In Negros, where police and military forces have arrested and killed members of farmers groups and land rights activists it accuses of being communist rebels, associates of one group have reported receiving frequent “visits” from the military during the island-wide lockdown. Felipe Levy Gelle, Jr., spokesperson of the peasants’ rights group Paghidaet sa Kauswagan Development Group (PDG) Inc., said officers had gone through communities looking for him along with two other local peasant leaders. He accused a state-run radio program of earlier calling the three “organizers of the NPA.”

“If they find [you], it means daily visits at your house from morning until evening,” he said.

Gelle said out-of-work farmers in Negros have not received a promised 5,000-peso ($98) government relief stipend and many families in rural areas have not been guaranteed continued food relief. The lockdown in Negros has confined people to their communities due to military-manned checkpoints, he said, but it has severed food supply chains and kept people from work while inspiring little confidence in authorities. “[There’s a] strong fear the government cannot give them protection if ever they are sick,” he said.

Activist groups have been among the loudest critical voices of the Duterte administration, which has been slow to clarify and implement financial relief for vulnerable Filipinos, given weak justifications on limited testing availability, and been skewered on social media for “VIP” testing – despite the lack of access elsewhere in the country, politicians and their families have received tests, even while asymptomatic.

Several groups, including Karapatan, began a call this week to free political prisoners as attention focuses on the country’s overcrowded prisons, where the virus can easily be spread. The United Nations has urged countries to release prisoners, and several, from the United States to Iran, have done so. But this would likely be a last resort in the Philippines, where hundreds of curfew violators have been arrested and the country’s deadly “drug war” continues to rage on.

For the displaced residents of the demolished community in Manila, there is still no sign of help.

After the demolition, some residents were provided shelter by a local barangay (community) official while others, including children, were forced to live in the street, said Macario San Agustin, media liaison for Kadamay Metro Manila, an advocacy group for urban poor communities. “There have been no actions or any help from the local government unit,” San Agustin said. One resident accused the local government of hindering the delivery of relief goods to displaced people and later claimed barangay officials had threatened to detain her for making a Facebook post about her situation.

Stored entries:
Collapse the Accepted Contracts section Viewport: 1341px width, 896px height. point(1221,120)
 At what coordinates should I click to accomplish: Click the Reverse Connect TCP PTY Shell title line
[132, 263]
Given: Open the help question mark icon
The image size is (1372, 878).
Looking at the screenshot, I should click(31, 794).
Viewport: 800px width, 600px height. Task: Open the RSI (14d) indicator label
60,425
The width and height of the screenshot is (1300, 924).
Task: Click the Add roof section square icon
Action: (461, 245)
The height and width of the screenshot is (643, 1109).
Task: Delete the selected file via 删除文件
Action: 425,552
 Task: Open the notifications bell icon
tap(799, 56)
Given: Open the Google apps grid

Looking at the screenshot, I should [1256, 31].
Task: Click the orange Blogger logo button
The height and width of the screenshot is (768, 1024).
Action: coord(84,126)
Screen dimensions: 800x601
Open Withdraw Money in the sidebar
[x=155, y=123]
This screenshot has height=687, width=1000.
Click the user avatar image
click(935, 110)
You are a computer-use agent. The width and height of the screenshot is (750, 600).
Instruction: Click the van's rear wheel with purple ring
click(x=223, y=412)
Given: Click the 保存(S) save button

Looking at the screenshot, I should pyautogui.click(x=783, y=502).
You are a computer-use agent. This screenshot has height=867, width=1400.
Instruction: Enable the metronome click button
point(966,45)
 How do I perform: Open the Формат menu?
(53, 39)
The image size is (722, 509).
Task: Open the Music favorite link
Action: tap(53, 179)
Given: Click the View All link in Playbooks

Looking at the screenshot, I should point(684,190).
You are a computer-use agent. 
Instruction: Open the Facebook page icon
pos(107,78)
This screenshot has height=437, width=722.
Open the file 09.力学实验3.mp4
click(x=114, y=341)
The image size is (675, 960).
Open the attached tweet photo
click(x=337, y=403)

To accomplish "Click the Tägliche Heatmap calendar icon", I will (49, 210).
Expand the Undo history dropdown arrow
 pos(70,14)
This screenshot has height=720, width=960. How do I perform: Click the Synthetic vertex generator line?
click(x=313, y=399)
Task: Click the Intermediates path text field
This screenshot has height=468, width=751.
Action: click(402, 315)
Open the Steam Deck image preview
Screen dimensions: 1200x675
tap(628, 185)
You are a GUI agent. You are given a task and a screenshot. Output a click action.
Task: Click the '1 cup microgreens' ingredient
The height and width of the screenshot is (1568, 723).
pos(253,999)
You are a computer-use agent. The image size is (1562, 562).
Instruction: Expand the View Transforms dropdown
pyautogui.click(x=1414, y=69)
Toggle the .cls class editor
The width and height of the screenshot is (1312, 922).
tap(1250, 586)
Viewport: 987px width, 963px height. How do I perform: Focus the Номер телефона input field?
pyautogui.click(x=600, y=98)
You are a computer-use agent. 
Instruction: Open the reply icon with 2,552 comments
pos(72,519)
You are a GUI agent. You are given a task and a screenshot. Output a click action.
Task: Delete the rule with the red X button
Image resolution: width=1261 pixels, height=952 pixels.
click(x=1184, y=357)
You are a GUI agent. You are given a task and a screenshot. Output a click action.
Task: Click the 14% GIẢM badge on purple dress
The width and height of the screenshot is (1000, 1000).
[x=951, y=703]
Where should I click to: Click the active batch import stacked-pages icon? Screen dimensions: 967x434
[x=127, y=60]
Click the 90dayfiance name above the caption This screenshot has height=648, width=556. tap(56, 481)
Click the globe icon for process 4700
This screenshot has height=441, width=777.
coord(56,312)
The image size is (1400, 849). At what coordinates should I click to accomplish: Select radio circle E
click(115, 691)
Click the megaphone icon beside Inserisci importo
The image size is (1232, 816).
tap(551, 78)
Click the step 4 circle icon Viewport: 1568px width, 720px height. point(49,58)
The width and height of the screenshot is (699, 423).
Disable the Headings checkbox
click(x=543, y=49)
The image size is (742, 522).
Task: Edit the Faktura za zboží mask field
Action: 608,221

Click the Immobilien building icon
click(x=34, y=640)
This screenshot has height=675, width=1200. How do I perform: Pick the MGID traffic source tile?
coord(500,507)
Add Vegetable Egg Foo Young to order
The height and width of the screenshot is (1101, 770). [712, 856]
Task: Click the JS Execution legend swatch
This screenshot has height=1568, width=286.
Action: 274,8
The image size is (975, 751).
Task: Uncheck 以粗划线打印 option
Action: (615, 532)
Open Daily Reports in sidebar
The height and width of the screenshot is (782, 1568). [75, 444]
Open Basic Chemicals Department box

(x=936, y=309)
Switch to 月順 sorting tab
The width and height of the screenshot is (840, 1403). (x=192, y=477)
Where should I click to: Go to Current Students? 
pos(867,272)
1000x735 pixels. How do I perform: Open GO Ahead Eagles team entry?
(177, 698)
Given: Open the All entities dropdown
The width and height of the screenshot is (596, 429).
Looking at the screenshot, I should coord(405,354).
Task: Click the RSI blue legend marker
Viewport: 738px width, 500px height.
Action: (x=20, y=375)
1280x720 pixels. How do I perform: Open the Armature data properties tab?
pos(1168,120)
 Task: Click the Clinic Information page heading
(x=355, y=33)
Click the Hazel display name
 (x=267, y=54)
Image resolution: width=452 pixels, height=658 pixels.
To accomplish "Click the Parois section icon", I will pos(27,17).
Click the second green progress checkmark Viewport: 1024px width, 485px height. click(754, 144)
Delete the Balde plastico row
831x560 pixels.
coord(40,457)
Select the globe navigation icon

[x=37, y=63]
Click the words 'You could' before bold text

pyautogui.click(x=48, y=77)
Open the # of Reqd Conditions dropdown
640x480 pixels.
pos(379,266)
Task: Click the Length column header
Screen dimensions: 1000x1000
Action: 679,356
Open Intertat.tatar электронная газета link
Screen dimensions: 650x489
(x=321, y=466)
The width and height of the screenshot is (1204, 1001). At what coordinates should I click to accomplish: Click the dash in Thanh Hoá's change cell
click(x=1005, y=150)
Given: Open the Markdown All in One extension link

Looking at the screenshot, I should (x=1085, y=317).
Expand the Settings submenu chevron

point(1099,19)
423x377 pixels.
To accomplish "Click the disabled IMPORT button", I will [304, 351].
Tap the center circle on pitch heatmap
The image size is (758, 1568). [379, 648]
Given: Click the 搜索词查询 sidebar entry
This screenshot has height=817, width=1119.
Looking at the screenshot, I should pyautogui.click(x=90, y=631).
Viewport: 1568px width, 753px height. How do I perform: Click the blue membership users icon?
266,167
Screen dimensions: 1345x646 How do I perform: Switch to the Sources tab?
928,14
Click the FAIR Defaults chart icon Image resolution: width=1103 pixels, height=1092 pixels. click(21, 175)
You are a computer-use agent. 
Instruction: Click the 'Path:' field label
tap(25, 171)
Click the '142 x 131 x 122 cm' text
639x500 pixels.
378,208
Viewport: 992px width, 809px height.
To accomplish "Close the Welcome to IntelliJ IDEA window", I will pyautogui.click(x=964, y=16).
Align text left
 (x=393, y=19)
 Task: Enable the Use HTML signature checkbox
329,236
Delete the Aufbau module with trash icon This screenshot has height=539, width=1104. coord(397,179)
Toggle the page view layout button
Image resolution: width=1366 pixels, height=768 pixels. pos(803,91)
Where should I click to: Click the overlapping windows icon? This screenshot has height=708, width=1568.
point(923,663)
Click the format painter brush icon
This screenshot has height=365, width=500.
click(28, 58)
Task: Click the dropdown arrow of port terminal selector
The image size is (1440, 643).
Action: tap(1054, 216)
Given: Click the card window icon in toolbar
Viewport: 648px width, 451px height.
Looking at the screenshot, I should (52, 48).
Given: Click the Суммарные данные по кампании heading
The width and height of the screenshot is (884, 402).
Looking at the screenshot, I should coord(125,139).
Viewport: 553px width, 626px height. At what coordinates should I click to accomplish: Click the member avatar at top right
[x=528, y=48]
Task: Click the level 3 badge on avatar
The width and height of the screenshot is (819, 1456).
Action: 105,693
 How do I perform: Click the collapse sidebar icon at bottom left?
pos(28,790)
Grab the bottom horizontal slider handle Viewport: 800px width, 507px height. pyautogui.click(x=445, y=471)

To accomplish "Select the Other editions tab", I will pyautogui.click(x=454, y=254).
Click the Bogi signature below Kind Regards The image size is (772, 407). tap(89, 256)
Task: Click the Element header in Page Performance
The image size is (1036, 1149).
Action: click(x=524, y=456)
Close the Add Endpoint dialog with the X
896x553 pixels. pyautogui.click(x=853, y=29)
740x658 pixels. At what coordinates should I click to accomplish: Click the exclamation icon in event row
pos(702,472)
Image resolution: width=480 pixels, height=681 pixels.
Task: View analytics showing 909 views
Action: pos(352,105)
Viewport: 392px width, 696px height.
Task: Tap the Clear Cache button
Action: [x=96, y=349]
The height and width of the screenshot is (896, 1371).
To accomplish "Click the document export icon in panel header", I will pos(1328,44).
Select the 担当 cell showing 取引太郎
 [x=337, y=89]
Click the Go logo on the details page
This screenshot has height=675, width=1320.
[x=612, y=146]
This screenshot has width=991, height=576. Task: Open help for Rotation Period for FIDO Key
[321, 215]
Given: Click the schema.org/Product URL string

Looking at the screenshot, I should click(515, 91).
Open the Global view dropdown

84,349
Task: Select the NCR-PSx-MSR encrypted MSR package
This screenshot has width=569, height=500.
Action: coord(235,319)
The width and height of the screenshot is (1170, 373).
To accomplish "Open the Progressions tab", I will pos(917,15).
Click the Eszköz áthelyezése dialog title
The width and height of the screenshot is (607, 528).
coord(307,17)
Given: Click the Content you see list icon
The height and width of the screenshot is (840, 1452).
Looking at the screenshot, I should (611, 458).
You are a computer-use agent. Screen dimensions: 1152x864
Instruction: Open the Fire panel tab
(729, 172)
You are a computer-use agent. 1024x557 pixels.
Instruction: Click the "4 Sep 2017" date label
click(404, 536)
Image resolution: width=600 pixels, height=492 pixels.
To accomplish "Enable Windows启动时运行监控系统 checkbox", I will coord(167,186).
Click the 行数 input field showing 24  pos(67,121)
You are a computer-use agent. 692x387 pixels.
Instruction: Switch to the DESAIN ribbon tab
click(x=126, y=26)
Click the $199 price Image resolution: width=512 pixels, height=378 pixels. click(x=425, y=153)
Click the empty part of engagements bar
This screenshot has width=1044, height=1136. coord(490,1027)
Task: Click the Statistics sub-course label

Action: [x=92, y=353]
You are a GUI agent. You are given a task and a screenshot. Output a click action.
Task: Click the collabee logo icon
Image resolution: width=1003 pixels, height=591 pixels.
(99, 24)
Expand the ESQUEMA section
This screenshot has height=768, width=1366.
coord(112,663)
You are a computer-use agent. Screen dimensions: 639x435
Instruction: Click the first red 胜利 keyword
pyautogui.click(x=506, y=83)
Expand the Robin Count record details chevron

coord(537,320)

Task description: Could you continue the passage about the lockdown in the Philippines from its last sentence?

Output:
“The government needs to stop demolitions, relocations, and evictions during this crisis,” said Carlos Conde, Asia researcher for Human Rights Watch. Along with potentially contributing to the virus as they disperse, “they would potentially run into trouble with regulations relating to COVID-19, such as checkpoints and quarantine,” he said.

“The government down to the barangay level needs to find ways to ensure that the homeless are taken care of, especially if they’re asked to quarantine themselves,” he said.

But government responses have thus far lacked not only in competence, but in compassion and dignity. Some groups, including Kadamay, have organized and livestreamed “protests at home.” Elsewhere, frustrations have boiled over.

On Wednesday, residents of Sitio San Roque, an informal settlement, were dispersed by police and 21 people were arrested after a protest broke out near the community. Most residents of San Roque work in construction, factories, or other low-wage professions and cannot afford to miss a single paycheck. Before the lockdown, they said they were worried government relief programs would not reach them.

There were conflicting accounts of the protest, but the Save San Roque Alliance sent Rappler an interview with a resident, Bernadeth Cababoy, who said residents went to the area after hearing badly needed help would be given to them. Instead, they met the police.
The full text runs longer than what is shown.